Imitation crab sticks are a processed food product designed to look and taste like crab. It is an cheap alternative to real crab meat and it is much easier to work with than a real crab. It can be eaten on its own or used in a variety of seafood dishes, such as seafood salad and sushi. Imitation crab meat has a rubbery texture and salty taste. It usually smells similar to real crab meat, and this smell is especially strong if it is cooked. If you have ever wondered how crab sticks are made, keep reading to find out.
How is imitation crab meat made?
The first part of the manufacturing process is to mince the fish, commonly Alaska pollock although others are used. In Japan, where imitation crab was invented, this minced fish is called surimi (Japanese for ground meat). The surimi is then repeatedly rinsed with water in a large tank to remove the undesirable materials. The minced fish is then placed on a screen filter to remove any remaining bones and fish scales. It is then sent to have the water removed. Sugar, or sugar substitute, is used to sweeten the mixture and provide a preservative effect. This is then tested for quality and frozen.

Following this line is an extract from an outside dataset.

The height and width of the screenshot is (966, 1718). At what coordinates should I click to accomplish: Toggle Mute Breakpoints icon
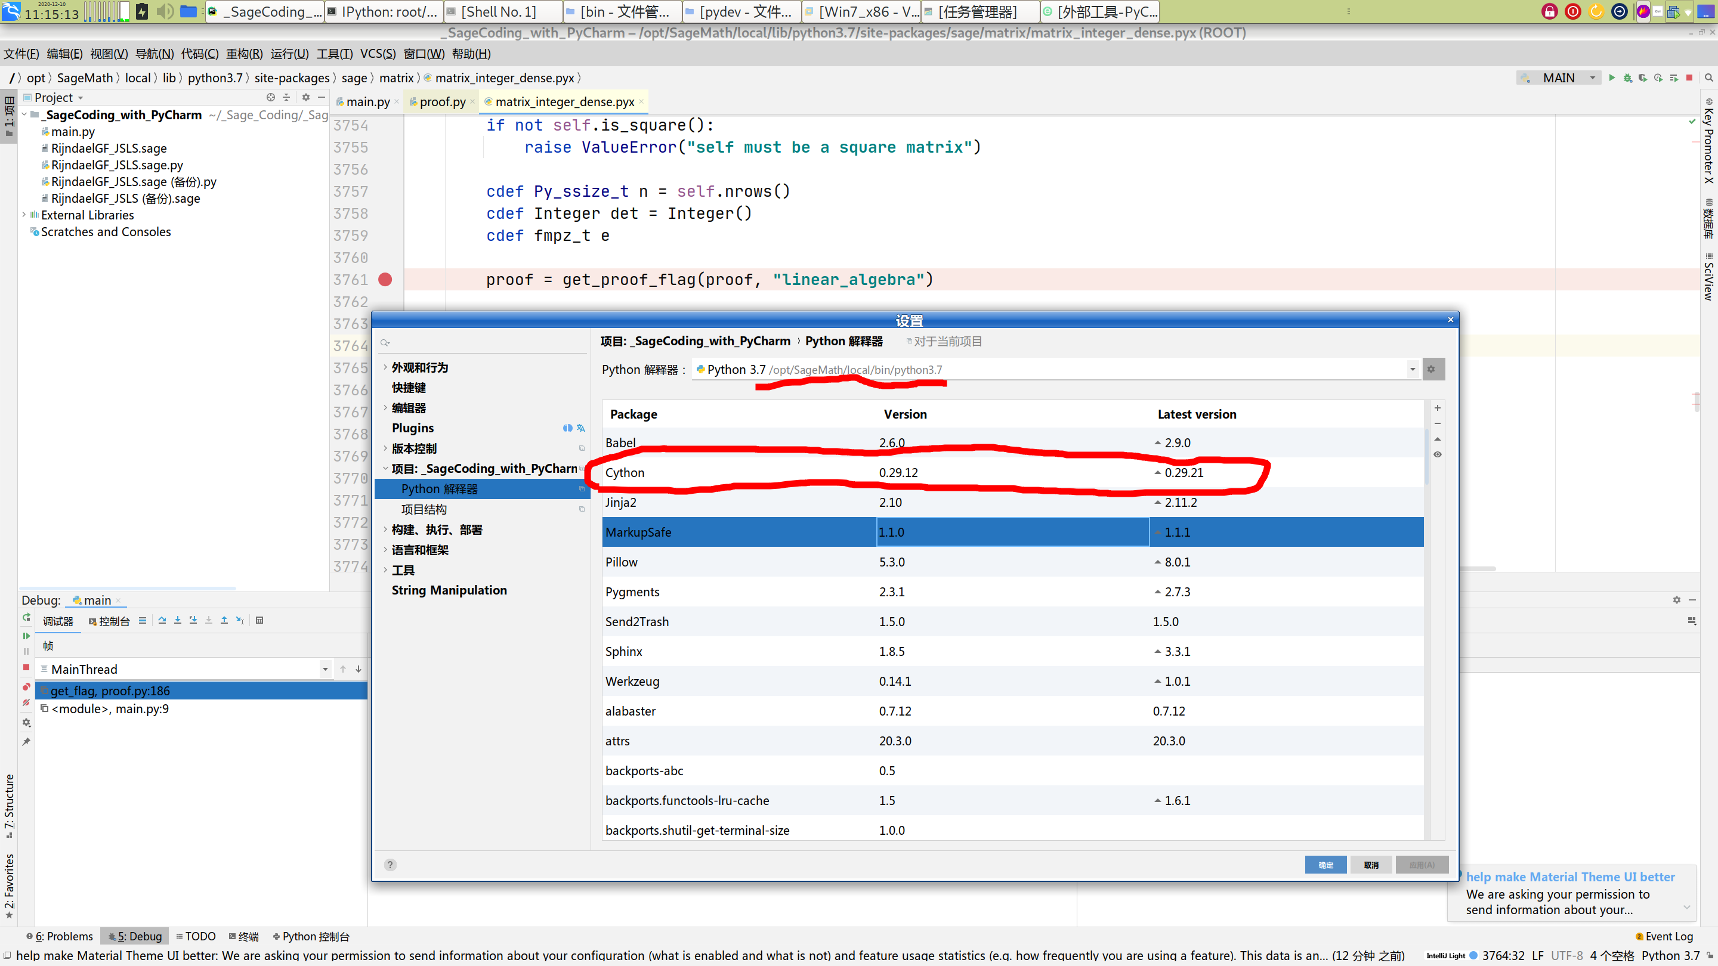pos(26,703)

The second part of the process is actually forming the crab sticks. The first step of this process is to defrost the surimi and cut it into smaller portions. This is mixed with salt, starch, egg whites, and real or imitation crab flavoring. A machine forms these into a thin sheet, and the mixture is then cooked. They are then sliced into crab sticks and the red/orange food coloring is added to the outside of the stick. The crab sticks are then packaged for shipping.